- Opening Delimiter -
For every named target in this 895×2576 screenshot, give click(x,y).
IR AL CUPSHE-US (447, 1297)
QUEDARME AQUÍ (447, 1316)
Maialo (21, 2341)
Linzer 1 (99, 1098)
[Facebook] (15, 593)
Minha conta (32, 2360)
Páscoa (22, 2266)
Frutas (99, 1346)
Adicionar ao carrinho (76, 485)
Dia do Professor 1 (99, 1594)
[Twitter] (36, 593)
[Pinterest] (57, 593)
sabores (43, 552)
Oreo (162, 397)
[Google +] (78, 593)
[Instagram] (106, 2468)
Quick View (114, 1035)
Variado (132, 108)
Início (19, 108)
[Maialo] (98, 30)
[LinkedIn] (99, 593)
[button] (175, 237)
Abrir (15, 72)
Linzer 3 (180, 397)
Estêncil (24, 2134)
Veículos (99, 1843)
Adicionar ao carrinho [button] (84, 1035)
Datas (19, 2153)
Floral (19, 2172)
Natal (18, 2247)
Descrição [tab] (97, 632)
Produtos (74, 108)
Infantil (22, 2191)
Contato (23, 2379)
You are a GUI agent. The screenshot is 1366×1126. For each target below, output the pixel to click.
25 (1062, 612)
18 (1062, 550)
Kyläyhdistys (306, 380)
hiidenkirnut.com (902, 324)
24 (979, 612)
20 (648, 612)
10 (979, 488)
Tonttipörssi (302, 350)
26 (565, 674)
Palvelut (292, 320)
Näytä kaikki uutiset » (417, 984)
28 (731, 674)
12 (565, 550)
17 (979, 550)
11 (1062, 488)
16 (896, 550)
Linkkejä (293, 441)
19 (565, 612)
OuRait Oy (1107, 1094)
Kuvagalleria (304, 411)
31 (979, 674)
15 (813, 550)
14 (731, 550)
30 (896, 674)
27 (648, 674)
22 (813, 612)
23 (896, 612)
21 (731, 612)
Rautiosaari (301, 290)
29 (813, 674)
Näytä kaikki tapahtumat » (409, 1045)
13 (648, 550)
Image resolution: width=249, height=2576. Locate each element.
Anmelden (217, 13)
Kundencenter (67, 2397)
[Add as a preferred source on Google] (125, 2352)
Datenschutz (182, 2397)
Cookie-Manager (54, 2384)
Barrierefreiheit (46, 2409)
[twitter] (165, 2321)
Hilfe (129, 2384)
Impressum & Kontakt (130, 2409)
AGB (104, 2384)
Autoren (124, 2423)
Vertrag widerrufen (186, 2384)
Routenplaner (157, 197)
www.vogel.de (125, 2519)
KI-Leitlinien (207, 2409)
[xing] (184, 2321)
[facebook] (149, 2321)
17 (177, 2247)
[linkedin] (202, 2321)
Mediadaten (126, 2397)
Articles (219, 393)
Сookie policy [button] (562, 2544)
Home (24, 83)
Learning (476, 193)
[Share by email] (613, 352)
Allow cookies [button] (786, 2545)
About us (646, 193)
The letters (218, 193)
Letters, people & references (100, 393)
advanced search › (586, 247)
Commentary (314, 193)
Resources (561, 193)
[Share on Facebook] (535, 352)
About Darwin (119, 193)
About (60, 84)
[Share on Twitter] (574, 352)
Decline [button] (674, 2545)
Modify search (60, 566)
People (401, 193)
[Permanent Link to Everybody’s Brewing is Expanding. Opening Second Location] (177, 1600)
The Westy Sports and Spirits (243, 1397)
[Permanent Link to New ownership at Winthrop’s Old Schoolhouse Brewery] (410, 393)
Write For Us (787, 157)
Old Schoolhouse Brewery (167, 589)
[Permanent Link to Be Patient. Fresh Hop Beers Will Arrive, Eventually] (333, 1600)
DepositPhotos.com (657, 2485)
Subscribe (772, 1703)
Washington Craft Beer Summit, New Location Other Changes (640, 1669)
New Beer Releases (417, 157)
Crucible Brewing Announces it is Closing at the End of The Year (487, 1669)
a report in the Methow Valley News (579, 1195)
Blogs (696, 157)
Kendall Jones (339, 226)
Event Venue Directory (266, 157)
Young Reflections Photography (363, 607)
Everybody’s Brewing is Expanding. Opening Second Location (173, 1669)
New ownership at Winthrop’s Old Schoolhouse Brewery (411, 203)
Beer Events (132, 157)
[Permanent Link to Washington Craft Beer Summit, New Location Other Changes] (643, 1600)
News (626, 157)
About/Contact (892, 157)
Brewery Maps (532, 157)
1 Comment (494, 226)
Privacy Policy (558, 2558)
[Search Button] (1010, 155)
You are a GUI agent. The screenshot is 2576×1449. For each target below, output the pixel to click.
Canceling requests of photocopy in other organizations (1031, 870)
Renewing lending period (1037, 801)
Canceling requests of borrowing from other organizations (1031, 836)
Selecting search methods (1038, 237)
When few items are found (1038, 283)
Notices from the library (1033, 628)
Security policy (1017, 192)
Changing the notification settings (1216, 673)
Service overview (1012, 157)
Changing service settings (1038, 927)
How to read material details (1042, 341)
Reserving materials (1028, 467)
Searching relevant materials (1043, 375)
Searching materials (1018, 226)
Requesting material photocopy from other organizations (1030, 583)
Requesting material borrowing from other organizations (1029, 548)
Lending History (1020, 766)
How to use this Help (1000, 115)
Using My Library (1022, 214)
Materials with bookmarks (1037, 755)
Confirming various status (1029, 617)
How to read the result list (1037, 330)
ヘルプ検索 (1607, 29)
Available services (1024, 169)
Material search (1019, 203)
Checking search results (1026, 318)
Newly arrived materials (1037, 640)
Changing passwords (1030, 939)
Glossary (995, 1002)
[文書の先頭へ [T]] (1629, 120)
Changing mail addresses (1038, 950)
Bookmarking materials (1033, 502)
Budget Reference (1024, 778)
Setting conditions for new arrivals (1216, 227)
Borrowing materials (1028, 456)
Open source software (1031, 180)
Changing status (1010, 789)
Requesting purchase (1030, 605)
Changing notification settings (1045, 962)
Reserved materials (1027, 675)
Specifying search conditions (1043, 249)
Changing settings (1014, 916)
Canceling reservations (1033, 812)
- Closing Delimiter -
● To do
Each line above with the word "requests" must be returned.

● Task response
Canceling requests of photocopy in other organizations (1031, 870)
Canceling requests of borrowing from other organizations (1031, 836)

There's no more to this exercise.